Re: Parallel tuplesort (for parallel B-Tree index creation)

From: Robert Haas <robertmhaas(at)gmail(dot)com>
To: Rushabh Lathia <rushabh(dot)lathia(at)gmail(dot)com>
Cc: Peter Geoghegan <pg(at)bowt(dot)ie>, Thomas Munro <thomas(dot)munro(at)enterprisedb(dot)com>, Heikki Linnakangas <hlinnaka(at)iki(dot)fi>, Pg Hackers <pgsql-hackers(at)postgresql(dot)org>, Corey Huinker <corey(dot)huinker(at)gmail(dot)com>
Subject: Re: Parallel tuplesort (for parallel B-Tree index creation)
Date: 2017-09-20 15:17:19
Message-ID: CA+TgmoYZX8EoEQqbsrWqO72oZ9SObAU1FifgLr45h59hy=KoUQ@mail.gmail.com
Views: Raw Message | Whole Thread | Download mbox | Resend email
Thread:
Lists: pgsql-hackers

On Wed, Sep 20, 2017 at 5:32 AM, Rushabh Lathia
<rushabh(dot)lathia(at)gmail(dot)com> wrote:
> First application for the tuplesort here is CREATE INDEX and that doesn't
> need randomAccess.
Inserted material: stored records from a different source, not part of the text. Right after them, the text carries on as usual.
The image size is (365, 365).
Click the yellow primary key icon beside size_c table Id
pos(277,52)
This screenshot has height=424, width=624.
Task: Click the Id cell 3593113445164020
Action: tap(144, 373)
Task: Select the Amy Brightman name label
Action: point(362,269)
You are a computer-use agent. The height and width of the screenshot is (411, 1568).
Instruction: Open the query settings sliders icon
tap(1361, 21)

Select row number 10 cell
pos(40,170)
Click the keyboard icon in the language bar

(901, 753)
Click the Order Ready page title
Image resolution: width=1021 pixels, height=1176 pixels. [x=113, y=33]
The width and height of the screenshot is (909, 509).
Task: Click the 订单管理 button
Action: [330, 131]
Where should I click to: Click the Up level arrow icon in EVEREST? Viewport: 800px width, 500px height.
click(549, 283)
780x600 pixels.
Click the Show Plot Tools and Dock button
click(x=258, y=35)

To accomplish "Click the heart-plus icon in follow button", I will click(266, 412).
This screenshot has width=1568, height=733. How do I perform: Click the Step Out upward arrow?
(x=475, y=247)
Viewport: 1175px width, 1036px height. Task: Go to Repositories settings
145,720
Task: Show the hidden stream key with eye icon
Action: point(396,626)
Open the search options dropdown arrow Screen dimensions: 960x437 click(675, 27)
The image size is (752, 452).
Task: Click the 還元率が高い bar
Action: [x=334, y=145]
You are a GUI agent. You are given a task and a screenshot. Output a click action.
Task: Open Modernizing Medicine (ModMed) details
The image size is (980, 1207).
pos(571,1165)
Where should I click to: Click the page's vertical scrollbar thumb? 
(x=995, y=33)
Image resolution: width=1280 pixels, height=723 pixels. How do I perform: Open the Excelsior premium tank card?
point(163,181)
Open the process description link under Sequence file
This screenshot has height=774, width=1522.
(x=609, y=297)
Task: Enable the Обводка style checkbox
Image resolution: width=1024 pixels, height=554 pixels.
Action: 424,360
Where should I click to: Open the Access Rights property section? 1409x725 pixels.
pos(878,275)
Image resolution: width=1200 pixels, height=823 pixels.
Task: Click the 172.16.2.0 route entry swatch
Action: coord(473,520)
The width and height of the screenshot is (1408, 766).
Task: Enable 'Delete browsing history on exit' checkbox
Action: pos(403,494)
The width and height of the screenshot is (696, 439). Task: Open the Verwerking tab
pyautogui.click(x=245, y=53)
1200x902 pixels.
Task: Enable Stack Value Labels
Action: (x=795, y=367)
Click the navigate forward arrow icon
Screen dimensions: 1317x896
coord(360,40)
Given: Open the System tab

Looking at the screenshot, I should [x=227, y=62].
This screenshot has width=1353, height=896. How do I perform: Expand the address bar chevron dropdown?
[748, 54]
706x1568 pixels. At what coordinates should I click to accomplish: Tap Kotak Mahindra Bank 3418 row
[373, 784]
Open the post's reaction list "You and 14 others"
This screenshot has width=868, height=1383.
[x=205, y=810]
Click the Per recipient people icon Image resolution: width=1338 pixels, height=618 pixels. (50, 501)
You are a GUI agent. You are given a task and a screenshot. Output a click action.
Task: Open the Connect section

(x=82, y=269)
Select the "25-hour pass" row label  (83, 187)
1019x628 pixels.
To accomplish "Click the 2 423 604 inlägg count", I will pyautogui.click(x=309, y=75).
But as you said and in the thread its been discussed,
> randomAccess is an important and we should sure put an efforts to support
> the same.

There's no direct benefit of working on randomAccess support unless we
have some code that wants to use that support for something. Indeed,
it would just leave us with code we couldn't test.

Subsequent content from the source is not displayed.